_PROVIDED RECORDS_
◆ ◆ ◆ ◆ ◆ ◆ ◆

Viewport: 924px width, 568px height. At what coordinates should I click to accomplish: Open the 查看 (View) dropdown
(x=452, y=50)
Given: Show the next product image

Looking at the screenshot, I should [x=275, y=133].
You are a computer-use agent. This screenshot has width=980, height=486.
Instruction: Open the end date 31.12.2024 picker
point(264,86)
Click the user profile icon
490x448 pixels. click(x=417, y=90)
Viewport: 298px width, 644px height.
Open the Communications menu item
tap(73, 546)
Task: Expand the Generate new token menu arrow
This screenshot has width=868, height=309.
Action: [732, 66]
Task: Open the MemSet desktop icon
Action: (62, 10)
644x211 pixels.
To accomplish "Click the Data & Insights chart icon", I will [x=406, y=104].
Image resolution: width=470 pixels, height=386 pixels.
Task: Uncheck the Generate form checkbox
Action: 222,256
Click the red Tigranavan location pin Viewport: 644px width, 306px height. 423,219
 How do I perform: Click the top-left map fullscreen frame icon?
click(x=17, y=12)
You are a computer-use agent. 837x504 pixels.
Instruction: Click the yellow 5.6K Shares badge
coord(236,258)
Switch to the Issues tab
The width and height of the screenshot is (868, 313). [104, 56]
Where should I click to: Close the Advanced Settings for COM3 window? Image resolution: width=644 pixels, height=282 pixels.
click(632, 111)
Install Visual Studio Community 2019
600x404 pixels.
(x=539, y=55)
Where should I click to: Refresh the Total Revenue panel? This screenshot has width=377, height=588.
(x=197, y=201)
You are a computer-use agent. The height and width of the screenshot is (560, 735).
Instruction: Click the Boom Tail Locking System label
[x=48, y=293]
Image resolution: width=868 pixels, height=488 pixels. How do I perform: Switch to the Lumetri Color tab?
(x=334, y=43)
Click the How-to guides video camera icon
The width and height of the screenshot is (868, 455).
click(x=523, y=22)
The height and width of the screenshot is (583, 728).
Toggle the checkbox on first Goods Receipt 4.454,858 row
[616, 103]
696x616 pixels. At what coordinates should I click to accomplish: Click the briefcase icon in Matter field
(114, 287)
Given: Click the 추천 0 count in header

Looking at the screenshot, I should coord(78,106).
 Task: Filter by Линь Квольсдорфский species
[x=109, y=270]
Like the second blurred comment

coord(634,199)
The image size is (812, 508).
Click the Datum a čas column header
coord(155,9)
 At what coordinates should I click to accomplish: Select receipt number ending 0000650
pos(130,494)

◆ ◆ ◆ ◆ ◆ ◆ ◆

_REQUIRED ACTION_
Print all the entries exactly as written.

_ANSWER TO THIS PROBLEM_
Viewport: 924px width, 568px height. At what coordinates should I click to accomplish: Open the 查看 (View) dropdown
(x=452, y=50)
Given: Show the next product image

Looking at the screenshot, I should [x=275, y=133].
You are a computer-use agent. This screenshot has width=980, height=486.
Instruction: Open the end date 31.12.2024 picker
point(264,86)
Click the user profile icon
490x448 pixels. click(x=417, y=90)
Viewport: 298px width, 644px height.
Open the Communications menu item
tap(73, 546)
Task: Expand the Generate new token menu arrow
This screenshot has width=868, height=309.
Action: [732, 66]
Task: Open the MemSet desktop icon
Action: (62, 10)
644x211 pixels.
To accomplish "Click the Data & Insights chart icon", I will [x=406, y=104].
Image resolution: width=470 pixels, height=386 pixels.
Task: Uncheck the Generate form checkbox
Action: 222,256
Click the red Tigranavan location pin Viewport: 644px width, 306px height. 423,219
 How do I perform: Click the top-left map fullscreen frame icon?
click(x=17, y=12)
You are a computer-use agent. 837x504 pixels.
Instruction: Click the yellow 5.6K Shares badge
coord(236,258)
Switch to the Issues tab
The width and height of the screenshot is (868, 313). [104, 56]
Where should I click to: Close the Advanced Settings for COM3 window? Image resolution: width=644 pixels, height=282 pixels.
click(632, 111)
Install Visual Studio Community 2019
600x404 pixels.
(x=539, y=55)
Where should I click to: Refresh the Total Revenue panel? This screenshot has width=377, height=588.
(x=197, y=201)
You are a computer-use agent. The height and width of the screenshot is (560, 735).
Instruction: Click the Boom Tail Locking System label
[x=48, y=293]
Image resolution: width=868 pixels, height=488 pixels. How do I perform: Switch to the Lumetri Color tab?
(x=334, y=43)
Click the How-to guides video camera icon
The width and height of the screenshot is (868, 455).
click(x=523, y=22)
The height and width of the screenshot is (583, 728).
Toggle the checkbox on first Goods Receipt 4.454,858 row
[616, 103]
696x616 pixels. At what coordinates should I click to accomplish: Click the briefcase icon in Matter field
(114, 287)
Given: Click the 추천 0 count in header

Looking at the screenshot, I should coord(78,106).
 Task: Filter by Линь Квольсдорфский species
[x=109, y=270]
Like the second blurred comment

coord(634,199)
The image size is (812, 508).
Click the Datum a čas column header
coord(155,9)
 At what coordinates should I click to accomplish: Select receipt number ending 0000650
pos(130,494)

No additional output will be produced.